For many Christians, the idea that prayers every day keep suffering away is easily rejected. God’s ultimate concern, or a person’s spiritual value, isn’t measureable by a bank account or even a clean MRI. But the rejection of the prosperity gospel doesn’t mean the American version of success is only in churches with spinning gold globes.
Take our local churches, for example. We believe the best churches are the biggest churches and the best pastors are the ones with the most influence. We compare our ministries to the “successful” ones and mimic their methods in hopes of replicating their level of success. Big churches are not bad, but the cultural evaluation of success has permeated our view of what healthy ministry should be. Success may not define our spiritual value, but our perpetual counting exposes our belief that success validates our efforts.
What about our sin? The prosperity gospel says success in the things that would otherwise be uncontrollable circumstances prove the maturity of our faith. Orthodox Christianity baulks at that idea, but we grow suspect of weakness. The faithful resist the devil. The obedient put their sin to death. Spiritual success became the path to self-justification, and now failure and weakness are unacceptable. Confession and repentance became intolerable because they are proof of our brokenness.
Now we isolate ourselves, discontent with who we are and with where God has placed us, otherwise someone finds us out. Or we shove our sins so far out of sight, our own and others’, that we couldn’t find it with the spiritual equivalent of the Hubble telescope. Success-driven value demands us to earn a salvation wrought by our own hands.
Thank God all that is a lie.
Christ’s Success in Our Lives
Because of Christ, our entire conception of success must shift. We aren’t given value from success, but have value and therefore live joyfully in any circumstance. Consider this from Philippians 4.

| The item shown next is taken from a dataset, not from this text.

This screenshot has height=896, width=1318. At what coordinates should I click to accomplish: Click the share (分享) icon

I have experienced times of need and times of abundance. In any and every circumstance I have learned the secret of contentment, whether I go satisfied or hungry, have plenty or nothing. I am able to do all things through the one who strengthens me.
In Christ our value is not found in what you have, the titles you hold, your health, beauty, bank account, or romance. Our value is found in that we are loved, forgiven children of God. That is unassailable!

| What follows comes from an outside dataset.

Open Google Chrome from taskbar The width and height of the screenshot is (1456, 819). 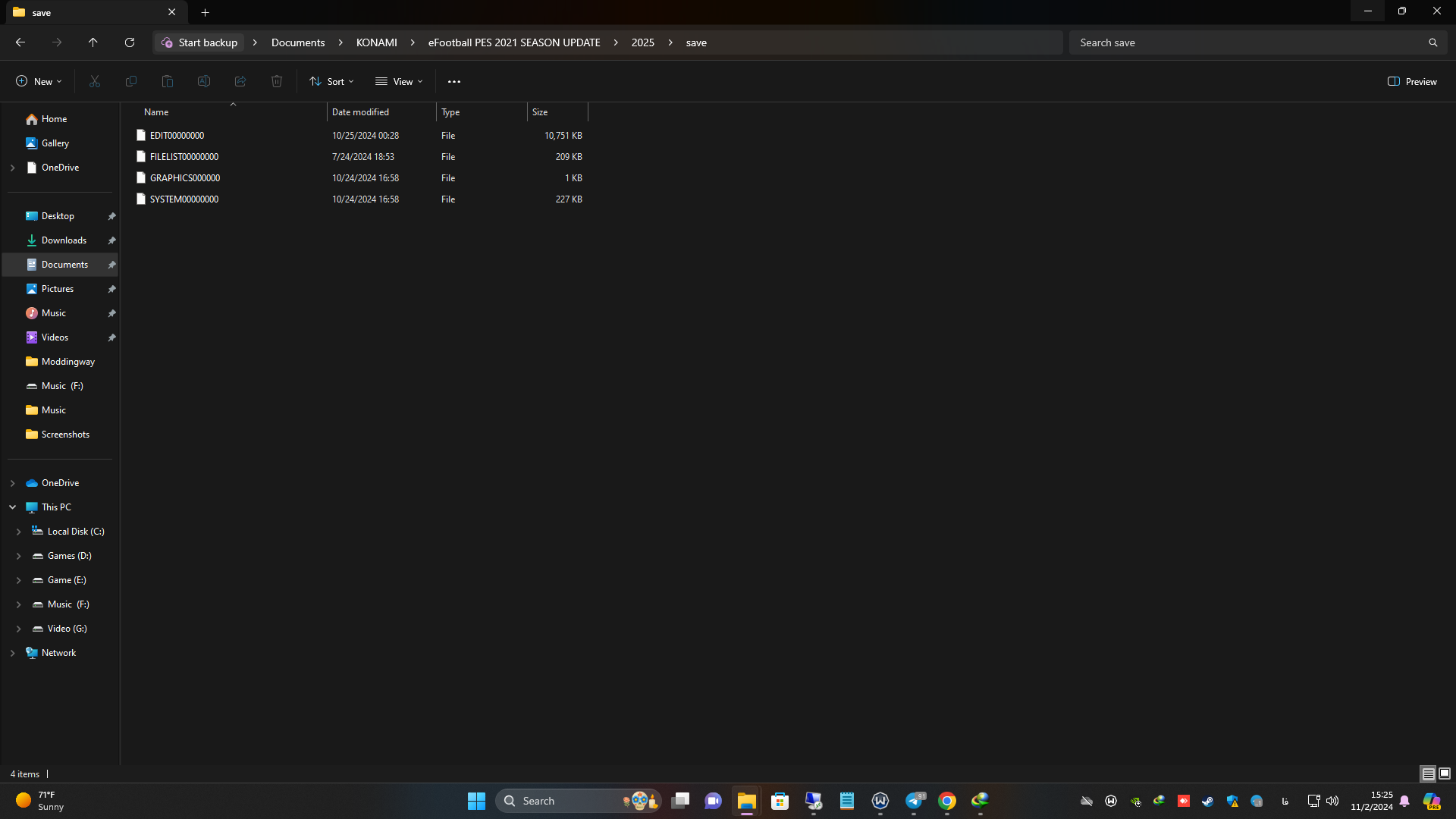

Beyond that, we have the plethora of blessings listed in Romans 8 and the ability to now live for God. Our souls no longer cry out for more things of earth, but overflow with God himself. Our achievements are no longer an accumulation of comfort but faithfulness to God in every circumstance. God’s love is not based on our merit; it’s rooted in His unchanging character. Therefore, you can never work your way out of his love because you never worked your way into it.
Success is not found by doing the ten things listed for me before lunch, but in what God has already done for me in Christ. The same goes for you. True success is not based on influence, affluence, or the confluence of accomplishment and fame. The pursuit of American success will only serve to discourage and discontent those God has already given everything.